(Items stored from a collection)
[Begin]

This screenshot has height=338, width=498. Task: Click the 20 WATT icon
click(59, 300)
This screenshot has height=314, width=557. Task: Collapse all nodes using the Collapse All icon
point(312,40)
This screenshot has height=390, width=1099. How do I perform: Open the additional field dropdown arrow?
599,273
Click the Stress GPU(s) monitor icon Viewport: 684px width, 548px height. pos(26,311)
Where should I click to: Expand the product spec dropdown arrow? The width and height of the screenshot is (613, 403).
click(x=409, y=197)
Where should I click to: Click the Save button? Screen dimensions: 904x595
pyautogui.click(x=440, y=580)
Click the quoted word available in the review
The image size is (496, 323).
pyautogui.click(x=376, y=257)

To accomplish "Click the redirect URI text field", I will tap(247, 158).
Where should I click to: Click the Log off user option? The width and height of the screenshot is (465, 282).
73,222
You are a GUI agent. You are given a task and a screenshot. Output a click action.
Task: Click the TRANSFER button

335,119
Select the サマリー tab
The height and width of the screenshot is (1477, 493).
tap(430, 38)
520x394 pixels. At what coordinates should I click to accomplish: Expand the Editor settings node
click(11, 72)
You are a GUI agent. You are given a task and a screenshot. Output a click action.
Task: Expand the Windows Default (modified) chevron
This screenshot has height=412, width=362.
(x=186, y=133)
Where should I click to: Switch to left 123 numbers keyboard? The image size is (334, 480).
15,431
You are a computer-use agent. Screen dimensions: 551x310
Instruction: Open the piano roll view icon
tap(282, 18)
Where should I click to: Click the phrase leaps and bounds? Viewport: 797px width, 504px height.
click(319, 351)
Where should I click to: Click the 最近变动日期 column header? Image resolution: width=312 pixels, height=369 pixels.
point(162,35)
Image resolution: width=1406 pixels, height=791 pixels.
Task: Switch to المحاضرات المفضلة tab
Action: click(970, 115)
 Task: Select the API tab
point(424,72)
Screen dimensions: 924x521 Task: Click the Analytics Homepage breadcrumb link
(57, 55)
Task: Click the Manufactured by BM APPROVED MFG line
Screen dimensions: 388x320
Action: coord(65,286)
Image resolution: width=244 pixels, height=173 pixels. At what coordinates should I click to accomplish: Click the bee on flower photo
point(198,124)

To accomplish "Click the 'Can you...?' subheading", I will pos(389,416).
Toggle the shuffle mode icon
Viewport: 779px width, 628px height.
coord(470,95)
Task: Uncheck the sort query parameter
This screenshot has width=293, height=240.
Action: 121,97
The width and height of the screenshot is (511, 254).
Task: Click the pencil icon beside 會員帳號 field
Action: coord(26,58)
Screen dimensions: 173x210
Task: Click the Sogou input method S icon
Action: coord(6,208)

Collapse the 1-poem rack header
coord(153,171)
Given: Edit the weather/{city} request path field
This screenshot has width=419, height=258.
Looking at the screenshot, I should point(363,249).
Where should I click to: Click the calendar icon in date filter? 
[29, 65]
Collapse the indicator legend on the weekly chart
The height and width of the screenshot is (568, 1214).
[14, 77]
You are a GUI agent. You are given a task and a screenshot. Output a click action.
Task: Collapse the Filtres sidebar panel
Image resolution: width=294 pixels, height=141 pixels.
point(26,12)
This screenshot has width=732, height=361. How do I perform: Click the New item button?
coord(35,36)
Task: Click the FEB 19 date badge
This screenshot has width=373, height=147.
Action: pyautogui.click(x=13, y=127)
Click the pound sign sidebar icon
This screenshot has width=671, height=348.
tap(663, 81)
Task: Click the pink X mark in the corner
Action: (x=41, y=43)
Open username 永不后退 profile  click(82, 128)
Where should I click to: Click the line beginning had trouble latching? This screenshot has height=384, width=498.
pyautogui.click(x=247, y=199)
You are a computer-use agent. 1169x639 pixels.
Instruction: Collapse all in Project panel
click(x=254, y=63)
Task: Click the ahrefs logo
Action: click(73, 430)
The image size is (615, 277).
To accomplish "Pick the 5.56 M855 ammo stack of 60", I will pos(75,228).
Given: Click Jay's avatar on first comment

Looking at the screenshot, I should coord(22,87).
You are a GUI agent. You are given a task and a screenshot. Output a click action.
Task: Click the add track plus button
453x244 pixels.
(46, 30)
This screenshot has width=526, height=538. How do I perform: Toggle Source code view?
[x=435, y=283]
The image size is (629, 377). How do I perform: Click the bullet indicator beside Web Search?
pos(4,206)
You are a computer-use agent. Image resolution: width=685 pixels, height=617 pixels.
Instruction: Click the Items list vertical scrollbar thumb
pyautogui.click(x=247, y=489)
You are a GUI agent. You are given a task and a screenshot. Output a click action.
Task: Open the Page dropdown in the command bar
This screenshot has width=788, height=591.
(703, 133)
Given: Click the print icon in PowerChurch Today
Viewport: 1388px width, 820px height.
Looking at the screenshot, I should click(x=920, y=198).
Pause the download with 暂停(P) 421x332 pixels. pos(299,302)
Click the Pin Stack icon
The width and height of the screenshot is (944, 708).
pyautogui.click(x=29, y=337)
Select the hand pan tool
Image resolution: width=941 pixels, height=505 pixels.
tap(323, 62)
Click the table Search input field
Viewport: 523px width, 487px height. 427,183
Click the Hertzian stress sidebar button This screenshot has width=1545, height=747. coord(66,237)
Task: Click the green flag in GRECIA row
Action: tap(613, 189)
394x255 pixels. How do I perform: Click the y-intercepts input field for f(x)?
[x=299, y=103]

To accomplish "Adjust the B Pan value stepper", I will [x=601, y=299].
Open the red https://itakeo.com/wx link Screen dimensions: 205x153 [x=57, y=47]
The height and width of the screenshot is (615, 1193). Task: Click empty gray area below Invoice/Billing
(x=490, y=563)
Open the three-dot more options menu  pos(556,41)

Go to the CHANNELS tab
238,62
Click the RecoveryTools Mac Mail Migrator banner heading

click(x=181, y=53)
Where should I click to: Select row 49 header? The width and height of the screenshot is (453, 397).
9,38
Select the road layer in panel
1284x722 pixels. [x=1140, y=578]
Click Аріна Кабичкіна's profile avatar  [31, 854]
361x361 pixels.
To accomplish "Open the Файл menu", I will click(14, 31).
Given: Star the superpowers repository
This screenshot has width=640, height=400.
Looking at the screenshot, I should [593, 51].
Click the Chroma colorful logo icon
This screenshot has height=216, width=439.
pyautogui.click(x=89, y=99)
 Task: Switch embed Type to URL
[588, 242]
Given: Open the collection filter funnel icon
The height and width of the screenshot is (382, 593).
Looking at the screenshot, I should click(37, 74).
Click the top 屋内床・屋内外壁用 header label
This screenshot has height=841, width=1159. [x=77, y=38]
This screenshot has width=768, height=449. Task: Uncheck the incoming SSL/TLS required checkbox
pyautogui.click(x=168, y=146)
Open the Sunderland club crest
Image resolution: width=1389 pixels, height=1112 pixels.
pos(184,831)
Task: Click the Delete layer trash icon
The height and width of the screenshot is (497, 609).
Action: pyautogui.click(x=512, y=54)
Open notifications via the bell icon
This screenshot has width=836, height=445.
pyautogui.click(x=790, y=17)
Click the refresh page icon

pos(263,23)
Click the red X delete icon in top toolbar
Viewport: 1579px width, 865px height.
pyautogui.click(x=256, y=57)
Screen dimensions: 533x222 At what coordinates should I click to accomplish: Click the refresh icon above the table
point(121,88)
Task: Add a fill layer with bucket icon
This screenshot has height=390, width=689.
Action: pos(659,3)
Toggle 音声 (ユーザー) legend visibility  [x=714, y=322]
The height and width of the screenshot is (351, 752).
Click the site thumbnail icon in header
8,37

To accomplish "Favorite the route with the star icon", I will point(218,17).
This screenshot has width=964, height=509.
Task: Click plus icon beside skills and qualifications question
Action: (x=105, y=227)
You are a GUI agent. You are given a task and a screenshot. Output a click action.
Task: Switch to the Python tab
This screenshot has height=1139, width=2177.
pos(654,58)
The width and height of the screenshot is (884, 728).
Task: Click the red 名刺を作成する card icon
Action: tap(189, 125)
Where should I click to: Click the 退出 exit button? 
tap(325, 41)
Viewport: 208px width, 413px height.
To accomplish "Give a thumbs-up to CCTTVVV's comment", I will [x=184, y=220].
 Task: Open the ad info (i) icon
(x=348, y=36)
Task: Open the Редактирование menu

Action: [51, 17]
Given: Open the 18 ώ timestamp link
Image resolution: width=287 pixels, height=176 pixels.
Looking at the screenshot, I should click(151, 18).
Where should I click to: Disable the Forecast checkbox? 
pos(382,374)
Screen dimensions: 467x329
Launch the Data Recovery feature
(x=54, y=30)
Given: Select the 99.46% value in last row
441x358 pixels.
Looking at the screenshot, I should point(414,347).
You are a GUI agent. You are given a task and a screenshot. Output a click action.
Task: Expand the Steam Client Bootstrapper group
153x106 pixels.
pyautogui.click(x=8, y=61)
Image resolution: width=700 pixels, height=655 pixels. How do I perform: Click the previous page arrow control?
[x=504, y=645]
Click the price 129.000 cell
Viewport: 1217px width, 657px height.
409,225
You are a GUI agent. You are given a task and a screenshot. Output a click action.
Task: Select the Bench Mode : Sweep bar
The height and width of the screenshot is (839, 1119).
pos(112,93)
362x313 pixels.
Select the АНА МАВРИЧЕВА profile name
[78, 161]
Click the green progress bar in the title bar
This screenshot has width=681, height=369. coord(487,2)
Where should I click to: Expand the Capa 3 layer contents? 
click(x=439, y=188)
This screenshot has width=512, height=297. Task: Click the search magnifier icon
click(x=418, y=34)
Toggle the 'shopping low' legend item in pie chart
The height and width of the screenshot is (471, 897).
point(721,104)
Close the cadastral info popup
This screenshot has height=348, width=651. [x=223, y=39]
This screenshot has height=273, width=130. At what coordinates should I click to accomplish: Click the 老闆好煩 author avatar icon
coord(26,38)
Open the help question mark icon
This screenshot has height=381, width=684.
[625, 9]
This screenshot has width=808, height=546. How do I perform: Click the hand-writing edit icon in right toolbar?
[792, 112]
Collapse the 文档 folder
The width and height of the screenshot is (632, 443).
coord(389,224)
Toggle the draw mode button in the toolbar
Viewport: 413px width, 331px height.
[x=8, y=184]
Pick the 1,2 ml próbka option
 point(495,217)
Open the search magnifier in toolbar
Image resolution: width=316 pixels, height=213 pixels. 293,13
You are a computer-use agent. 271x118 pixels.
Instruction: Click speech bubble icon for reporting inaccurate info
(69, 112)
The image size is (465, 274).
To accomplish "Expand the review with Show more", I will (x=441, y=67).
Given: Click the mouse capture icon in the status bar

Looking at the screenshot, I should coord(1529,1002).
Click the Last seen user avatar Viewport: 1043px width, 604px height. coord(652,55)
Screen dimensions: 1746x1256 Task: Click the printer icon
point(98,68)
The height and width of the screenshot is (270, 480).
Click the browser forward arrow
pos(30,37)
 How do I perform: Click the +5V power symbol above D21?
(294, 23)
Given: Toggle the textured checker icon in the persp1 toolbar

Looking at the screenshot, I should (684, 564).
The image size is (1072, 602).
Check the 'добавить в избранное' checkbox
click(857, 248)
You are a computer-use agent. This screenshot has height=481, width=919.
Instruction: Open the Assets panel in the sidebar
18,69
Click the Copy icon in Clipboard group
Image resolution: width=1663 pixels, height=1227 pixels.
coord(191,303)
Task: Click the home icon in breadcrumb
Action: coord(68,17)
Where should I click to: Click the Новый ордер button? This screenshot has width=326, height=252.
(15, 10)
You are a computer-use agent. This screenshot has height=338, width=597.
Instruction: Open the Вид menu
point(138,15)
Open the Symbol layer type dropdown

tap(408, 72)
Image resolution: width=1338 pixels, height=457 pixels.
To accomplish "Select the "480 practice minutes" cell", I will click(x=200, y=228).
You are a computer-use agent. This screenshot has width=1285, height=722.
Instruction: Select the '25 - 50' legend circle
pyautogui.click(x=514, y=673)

[End]

> _TASK OBJECTIVE_: Reproduce word for word the lines running from the first one above through the line containing "point(424,72)", including both ends.

> _FULL OUTPUT_:
This screenshot has height=338, width=498. Task: Click the 20 WATT icon
click(59, 300)
This screenshot has height=314, width=557. Task: Collapse all nodes using the Collapse All icon
point(312,40)
This screenshot has height=390, width=1099. How do I perform: Open the additional field dropdown arrow?
599,273
Click the Stress GPU(s) monitor icon Viewport: 684px width, 548px height. pos(26,311)
Where should I click to: Expand the product spec dropdown arrow? The width and height of the screenshot is (613, 403).
click(x=409, y=197)
Where should I click to: Click the Save button? Screen dimensions: 904x595
pyautogui.click(x=440, y=580)
Click the quoted word available in the review
The image size is (496, 323).
pyautogui.click(x=376, y=257)

To accomplish "Click the redirect URI text field", I will tap(247, 158).
Where should I click to: Click the Log off user option? The width and height of the screenshot is (465, 282).
73,222
You are a GUI agent. You are given a task and a screenshot. Output a click action.
Task: Click the TRANSFER button

335,119
Select the サマリー tab
The height and width of the screenshot is (1477, 493).
tap(430, 38)
520x394 pixels. At what coordinates should I click to accomplish: Expand the Editor settings node
click(11, 72)
You are a GUI agent. You are given a task and a screenshot. Output a click action.
Task: Expand the Windows Default (modified) chevron
This screenshot has height=412, width=362.
(x=186, y=133)
Where should I click to: Switch to left 123 numbers keyboard? The image size is (334, 480).
15,431
You are a computer-use agent. Screen dimensions: 551x310
Instruction: Open the piano roll view icon
tap(282, 18)
Where should I click to: Click the phrase leaps and bounds? Viewport: 797px width, 504px height.
click(319, 351)
Where should I click to: Click the 最近变动日期 column header? Image resolution: width=312 pixels, height=369 pixels.
point(162,35)
Image resolution: width=1406 pixels, height=791 pixels.
Task: Switch to المحاضرات المفضلة tab
Action: click(970, 115)
 Task: Select the API tab
point(424,72)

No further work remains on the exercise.